**WHAT YOU SHOULD DO**
Can you reproduce each of the records below word for word, from the first to the last?

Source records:
━━━━

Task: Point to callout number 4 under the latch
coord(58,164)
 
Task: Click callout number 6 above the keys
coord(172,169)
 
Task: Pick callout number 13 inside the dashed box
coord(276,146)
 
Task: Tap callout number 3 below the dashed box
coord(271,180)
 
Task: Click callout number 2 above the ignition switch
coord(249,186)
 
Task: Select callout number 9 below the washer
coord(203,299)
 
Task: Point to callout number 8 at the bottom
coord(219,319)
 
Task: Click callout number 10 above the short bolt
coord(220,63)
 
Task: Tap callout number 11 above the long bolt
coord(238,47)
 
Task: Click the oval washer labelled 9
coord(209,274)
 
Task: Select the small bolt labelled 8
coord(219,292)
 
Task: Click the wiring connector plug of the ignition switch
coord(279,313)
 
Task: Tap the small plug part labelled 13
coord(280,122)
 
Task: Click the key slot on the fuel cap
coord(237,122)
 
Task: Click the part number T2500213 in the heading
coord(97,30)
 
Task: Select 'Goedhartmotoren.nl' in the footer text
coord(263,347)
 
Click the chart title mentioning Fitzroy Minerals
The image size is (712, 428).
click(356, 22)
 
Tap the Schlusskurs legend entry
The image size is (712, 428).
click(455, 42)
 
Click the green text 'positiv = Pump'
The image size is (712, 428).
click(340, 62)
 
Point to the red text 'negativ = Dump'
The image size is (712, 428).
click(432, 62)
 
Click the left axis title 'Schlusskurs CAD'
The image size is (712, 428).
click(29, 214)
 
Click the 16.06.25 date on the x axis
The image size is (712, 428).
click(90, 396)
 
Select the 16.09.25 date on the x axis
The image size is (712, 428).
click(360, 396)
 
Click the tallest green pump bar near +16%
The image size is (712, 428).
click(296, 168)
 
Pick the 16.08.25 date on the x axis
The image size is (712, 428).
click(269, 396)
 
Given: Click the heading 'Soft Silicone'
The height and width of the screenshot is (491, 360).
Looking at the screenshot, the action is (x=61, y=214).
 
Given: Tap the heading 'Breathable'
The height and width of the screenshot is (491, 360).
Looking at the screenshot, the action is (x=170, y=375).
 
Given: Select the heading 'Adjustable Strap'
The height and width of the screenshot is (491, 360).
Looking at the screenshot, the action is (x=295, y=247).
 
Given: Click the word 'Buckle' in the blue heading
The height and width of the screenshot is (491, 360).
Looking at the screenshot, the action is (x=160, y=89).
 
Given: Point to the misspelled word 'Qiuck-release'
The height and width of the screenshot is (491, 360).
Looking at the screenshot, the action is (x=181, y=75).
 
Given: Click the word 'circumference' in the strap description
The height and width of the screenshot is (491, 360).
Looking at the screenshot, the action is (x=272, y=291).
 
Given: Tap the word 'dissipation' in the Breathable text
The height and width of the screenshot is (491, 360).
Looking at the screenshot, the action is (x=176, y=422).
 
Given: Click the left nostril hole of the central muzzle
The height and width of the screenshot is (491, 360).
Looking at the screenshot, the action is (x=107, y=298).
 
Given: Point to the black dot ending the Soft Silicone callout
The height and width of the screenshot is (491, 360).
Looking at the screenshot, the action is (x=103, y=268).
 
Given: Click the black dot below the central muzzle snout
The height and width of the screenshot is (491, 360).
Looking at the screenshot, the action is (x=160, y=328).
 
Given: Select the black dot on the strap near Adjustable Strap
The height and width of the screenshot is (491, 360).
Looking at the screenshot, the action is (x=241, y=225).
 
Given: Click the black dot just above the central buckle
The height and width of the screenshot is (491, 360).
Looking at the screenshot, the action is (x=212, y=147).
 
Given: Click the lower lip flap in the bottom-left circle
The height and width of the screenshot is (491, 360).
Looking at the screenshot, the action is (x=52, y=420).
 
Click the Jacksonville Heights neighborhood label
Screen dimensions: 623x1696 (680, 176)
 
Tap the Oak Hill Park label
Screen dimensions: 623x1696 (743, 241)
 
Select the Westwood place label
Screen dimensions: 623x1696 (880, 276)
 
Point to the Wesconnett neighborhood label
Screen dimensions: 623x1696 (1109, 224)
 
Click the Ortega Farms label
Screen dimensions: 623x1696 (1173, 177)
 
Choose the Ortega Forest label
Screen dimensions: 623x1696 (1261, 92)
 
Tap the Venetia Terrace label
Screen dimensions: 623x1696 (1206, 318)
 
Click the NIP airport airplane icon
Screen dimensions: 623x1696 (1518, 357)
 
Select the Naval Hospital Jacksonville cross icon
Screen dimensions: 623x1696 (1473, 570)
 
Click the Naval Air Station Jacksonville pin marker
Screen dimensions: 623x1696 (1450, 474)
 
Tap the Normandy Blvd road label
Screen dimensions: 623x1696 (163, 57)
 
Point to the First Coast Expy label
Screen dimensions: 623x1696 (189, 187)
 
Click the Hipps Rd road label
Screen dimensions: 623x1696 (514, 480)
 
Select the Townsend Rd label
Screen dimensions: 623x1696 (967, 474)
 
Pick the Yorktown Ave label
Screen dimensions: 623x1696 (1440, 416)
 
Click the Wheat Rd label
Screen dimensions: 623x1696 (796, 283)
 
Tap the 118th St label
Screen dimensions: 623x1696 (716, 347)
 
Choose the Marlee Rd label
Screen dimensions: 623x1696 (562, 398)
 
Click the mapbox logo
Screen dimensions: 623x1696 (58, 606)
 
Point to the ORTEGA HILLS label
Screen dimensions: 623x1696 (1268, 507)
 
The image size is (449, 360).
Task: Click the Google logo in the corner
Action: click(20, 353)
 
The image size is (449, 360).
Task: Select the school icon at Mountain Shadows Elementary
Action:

━━━━

**WORKED SOLUTION**
Task: Point to callout number 4 under the latch
coord(58,164)
 
Task: Click callout number 6 above the keys
coord(172,169)
 
Task: Pick callout number 13 inside the dashed box
coord(276,146)
 
Task: Tap callout number 3 below the dashed box
coord(271,180)
 
Task: Click callout number 2 above the ignition switch
coord(249,186)
 
Task: Select callout number 9 below the washer
coord(203,299)
 
Task: Point to callout number 8 at the bottom
coord(219,319)
 
Task: Click callout number 10 above the short bolt
coord(220,63)
 
Task: Tap callout number 11 above the long bolt
coord(238,47)
 
Task: Click the oval washer labelled 9
coord(209,274)
 
Task: Select the small bolt labelled 8
coord(219,292)
 
Task: Click the wiring connector plug of the ignition switch
coord(279,313)
 
Task: Tap the small plug part labelled 13
coord(280,122)
 
Task: Click the key slot on the fuel cap
coord(237,122)
 
Task: Click the part number T2500213 in the heading
coord(97,30)
 
Task: Select 'Goedhartmotoren.nl' in the footer text
coord(263,347)
 
Click the chart title mentioning Fitzroy Minerals
The image size is (712, 428).
click(356, 22)
 
Tap the Schlusskurs legend entry
The image size is (712, 428).
click(455, 42)
 
Click the green text 'positiv = Pump'
The image size is (712, 428).
click(340, 62)
 
Point to the red text 'negativ = Dump'
The image size is (712, 428).
click(432, 62)
 
Click the left axis title 'Schlusskurs CAD'
The image size is (712, 428).
click(29, 214)
 
Click the 16.06.25 date on the x axis
The image size is (712, 428).
click(90, 396)
 
Select the 16.09.25 date on the x axis
The image size is (712, 428).
click(360, 396)
 
Click the tallest green pump bar near +16%
The image size is (712, 428).
click(296, 168)
 
Pick the 16.08.25 date on the x axis
The image size is (712, 428).
click(269, 396)
 
Given: Click the heading 'Soft Silicone'
The height and width of the screenshot is (491, 360).
Looking at the screenshot, the action is (x=61, y=214).
 
Given: Tap the heading 'Breathable'
The height and width of the screenshot is (491, 360).
Looking at the screenshot, the action is (x=170, y=375).
 
Given: Select the heading 'Adjustable Strap'
The height and width of the screenshot is (491, 360).
Looking at the screenshot, the action is (x=295, y=247).
 
Given: Click the word 'Buckle' in the blue heading
The height and width of the screenshot is (491, 360).
Looking at the screenshot, the action is (x=160, y=89).
 
Given: Point to the misspelled word 'Qiuck-release'
The height and width of the screenshot is (491, 360).
Looking at the screenshot, the action is (x=181, y=75).
 
Given: Click the word 'circumference' in the strap description
The height and width of the screenshot is (491, 360).
Looking at the screenshot, the action is (x=272, y=291).
 
Given: Tap the word 'dissipation' in the Breathable text
The height and width of the screenshot is (491, 360).
Looking at the screenshot, the action is (x=176, y=422).
 
Given: Click the left nostril hole of the central muzzle
The height and width of the screenshot is (491, 360).
Looking at the screenshot, the action is (x=107, y=298).
 
Given: Point to the black dot ending the Soft Silicone callout
The height and width of the screenshot is (491, 360).
Looking at the screenshot, the action is (x=103, y=268).
 
Given: Click the black dot below the central muzzle snout
The height and width of the screenshot is (491, 360).
Looking at the screenshot, the action is (x=160, y=328).
 
Given: Select the black dot on the strap near Adjustable Strap
The height and width of the screenshot is (491, 360).
Looking at the screenshot, the action is (x=241, y=225).
 
Given: Click the black dot just above the central buckle
The height and width of the screenshot is (491, 360).
Looking at the screenshot, the action is (x=212, y=147).
 
Given: Click the lower lip flap in the bottom-left circle
The height and width of the screenshot is (491, 360).
Looking at the screenshot, the action is (x=52, y=420).
 
Click the Jacksonville Heights neighborhood label
Screen dimensions: 623x1696 (680, 176)
 
Tap the Oak Hill Park label
Screen dimensions: 623x1696 (743, 241)
 
Select the Westwood place label
Screen dimensions: 623x1696 (880, 276)
 
Point to the Wesconnett neighborhood label
Screen dimensions: 623x1696 (1109, 224)
 
Click the Ortega Farms label
Screen dimensions: 623x1696 (1173, 177)
 
Choose the Ortega Forest label
Screen dimensions: 623x1696 (1261, 92)
 
Tap the Venetia Terrace label
Screen dimensions: 623x1696 (1206, 318)
 
Click the NIP airport airplane icon
Screen dimensions: 623x1696 (1518, 357)
 
Select the Naval Hospital Jacksonville cross icon
Screen dimensions: 623x1696 (1473, 570)
 
Click the Naval Air Station Jacksonville pin marker
Screen dimensions: 623x1696 (1450, 474)
 
Tap the Normandy Blvd road label
Screen dimensions: 623x1696 (163, 57)
 
Point to the First Coast Expy label
Screen dimensions: 623x1696 (189, 187)
 
Click the Hipps Rd road label
Screen dimensions: 623x1696 (514, 480)
 
Select the Townsend Rd label
Screen dimensions: 623x1696 (967, 474)
 
Pick the Yorktown Ave label
Screen dimensions: 623x1696 (1440, 416)
 
Click the Wheat Rd label
Screen dimensions: 623x1696 (796, 283)
 
Tap the 118th St label
Screen dimensions: 623x1696 (716, 347)
 
Choose the Marlee Rd label
Screen dimensions: 623x1696 (562, 398)
 
Click the mapbox logo
Screen dimensions: 623x1696 (58, 606)
 
Point to the ORTEGA HILLS label
Screen dimensions: 623x1696 (1268, 507)
 
The image size is (449, 360).
Task: Click the Google logo in the corner
Action: click(20, 353)
 
The image size is (449, 360).
Task: Select the school icon at Mountain Shadows Elementary
Action:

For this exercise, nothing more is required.